His family said, absolutely not.
We're not going to participate in that.
And Bob put it this way.
He said, after a while, the fog lifted.
Those were his terms.
And he was so glad to be alive.
So because Bob was given the time to adjust to this very difficult circumstance, and I'm not saying his life was just peaches and keen thereafter.
It was a struggle often.
But he was glad to be alive, and he lived until he died a natural, peaceful death from Lou Gehrig's disease.
But if he had been taken to Kevorkian, or if at that time in California, which is where this happened, assisted suicide had been legal, which it wasn't at the time and is now, I'm telling you, he would have taken those pills and he would have missed out what he said was some of the best time of his life.
So as we finish up, Something you've written and spoken a lot about is this idea of human exceptionalism, perhaps the opposite of what Peter Singer believes.
Correct.
Explain to me how that fits into this whole discussion.
Human exceptionalism is more than the sanctity of human life.
Part of it is intrinsic human dignity, which is essential if we're going to have human rights, universal human rights, because if you don't have rights based on human equality as an objective and intrinsic rights, So the first part of human exceptionalism is we are all equal and dignified in life.
And it's based on being human.
No subjective things such as quality of brain power or quality of life.
The second aspect, and the reason it's not just called human dignity but human exceptionalism, is we are the only known species in the universe with moral duties.
We know right from wrong.
So we have duties to each other.
We have duties to our posterity, people who we will never meet.
In fact, the founders of the United States talked often about their posterity.
That's us.
We have duties to treat animals humanely, as an example.

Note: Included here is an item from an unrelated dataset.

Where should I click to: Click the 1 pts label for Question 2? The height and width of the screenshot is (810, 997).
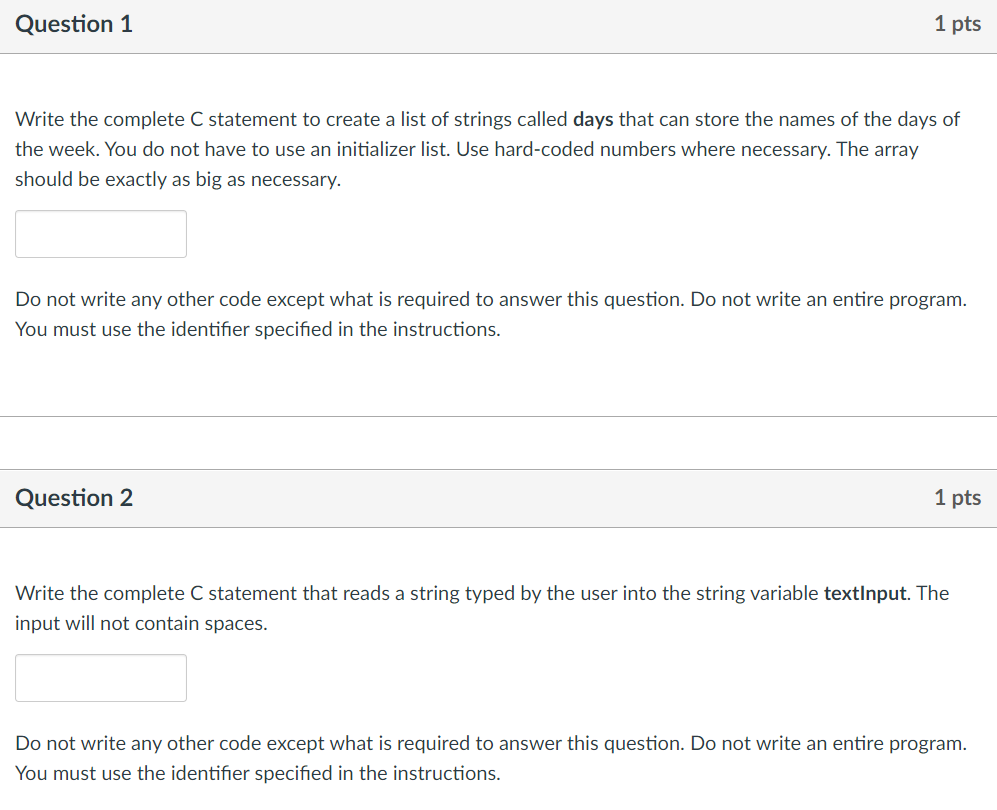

We have duties to treat the environment in a proper way.
So you've got the two aspects of human life, our rights, our value, and our duties and moral requirement.
Another way to talk about the duties aspect, it seems to me, is that it's about love.
About loving each other.
And sometimes love means you value somebody even more than they value themselves.
So in the context of assisted suicide and euthanasia, of course human exceptionalism goes way beyond this particular issue that we've been discussing.
We have to see the incredible worth of each and every patient, even when they're in extremis, and to suffer with them, which is what compassion means, and to mitigate their suffering and let them know they're still us.
There's no such thing as them.
There's only us.
And if we can do that, and if we can find ways to renew our mutual I think a lot of this nihilism that we were discussing at the end of the interview here will begin to fade.
It'll never go away completely because there's no such thing as a perfect society.
But if we yield to our worst angels of our nature, to kind of borrow from Lincoln, then the kind of trauma we're seeing throughout society now We'll only get worse.
And I don't know where the bottom is, if that's the way we go.
Well, Wesley J. Smith, it's such a pleasure to have had you on.
Well, thank you, Jan.
I appreciate the opportunity.
Thank you all for joining Wesley J. Smith and me on this episode of American Thought Leaders.